WHAT THIS TASK INVOLVES:
Starting at the line that contains "Expand the tab search chevron", please transcribe every line through the end of the entries, exactly and with no pictures.

== Segment start ==

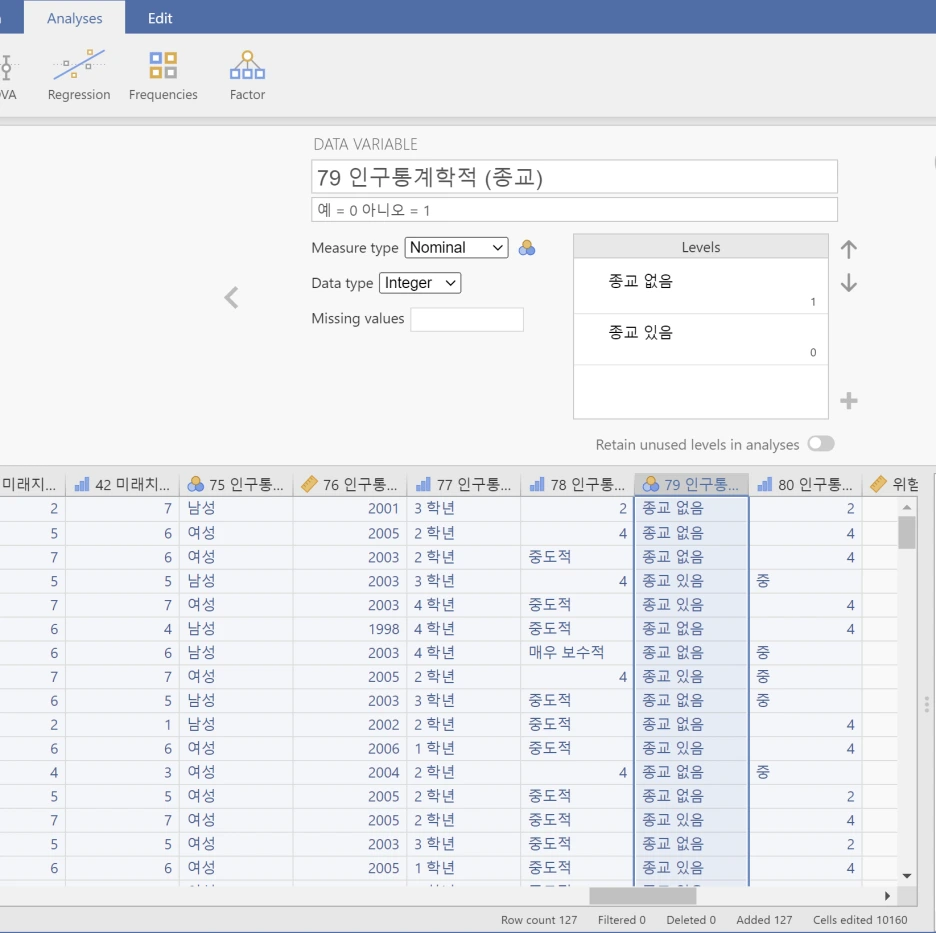Click the nominal icon on column 79 인구통 header
The image size is (936, 933).
[x=646, y=483]
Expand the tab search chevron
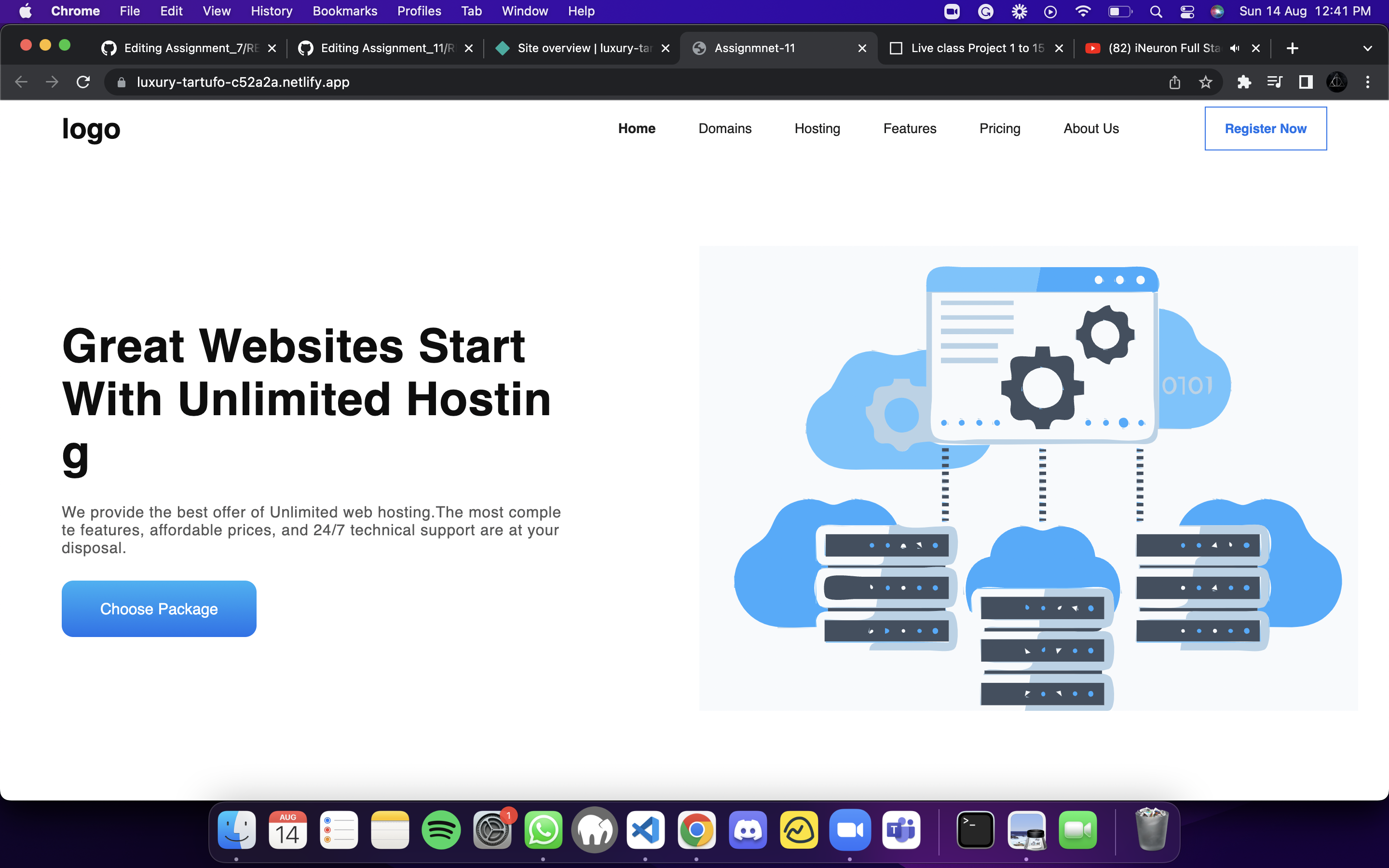The height and width of the screenshot is (868, 1389). click(1368, 48)
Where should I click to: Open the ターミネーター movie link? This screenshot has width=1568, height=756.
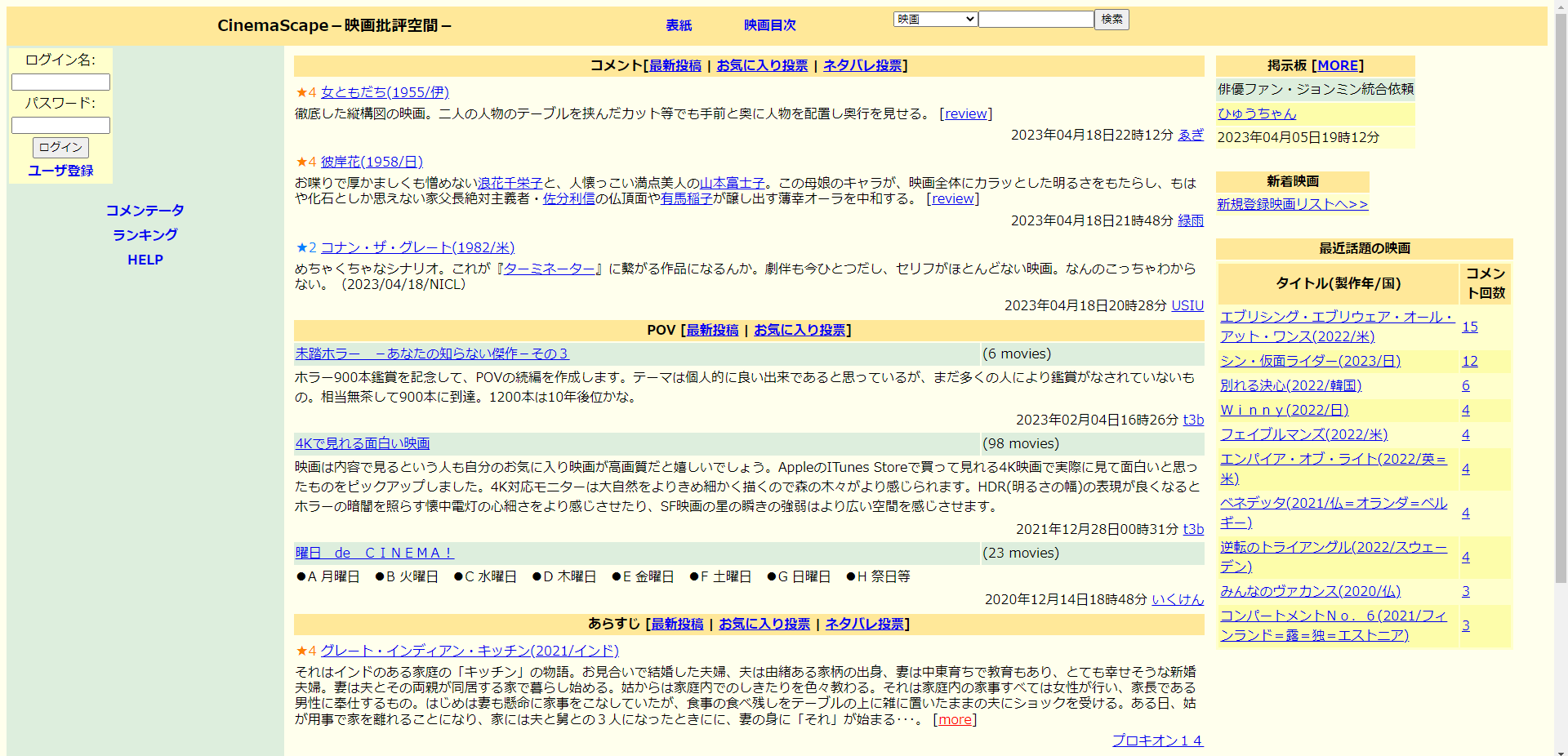pos(549,268)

== Segment end ==

TASK SOLUTION:
Expand the tab search chevron
The height and width of the screenshot is (868, 1389). click(1368, 48)
Where should I click to: Open the ターミネーター movie link? This screenshot has width=1568, height=756.
pos(549,268)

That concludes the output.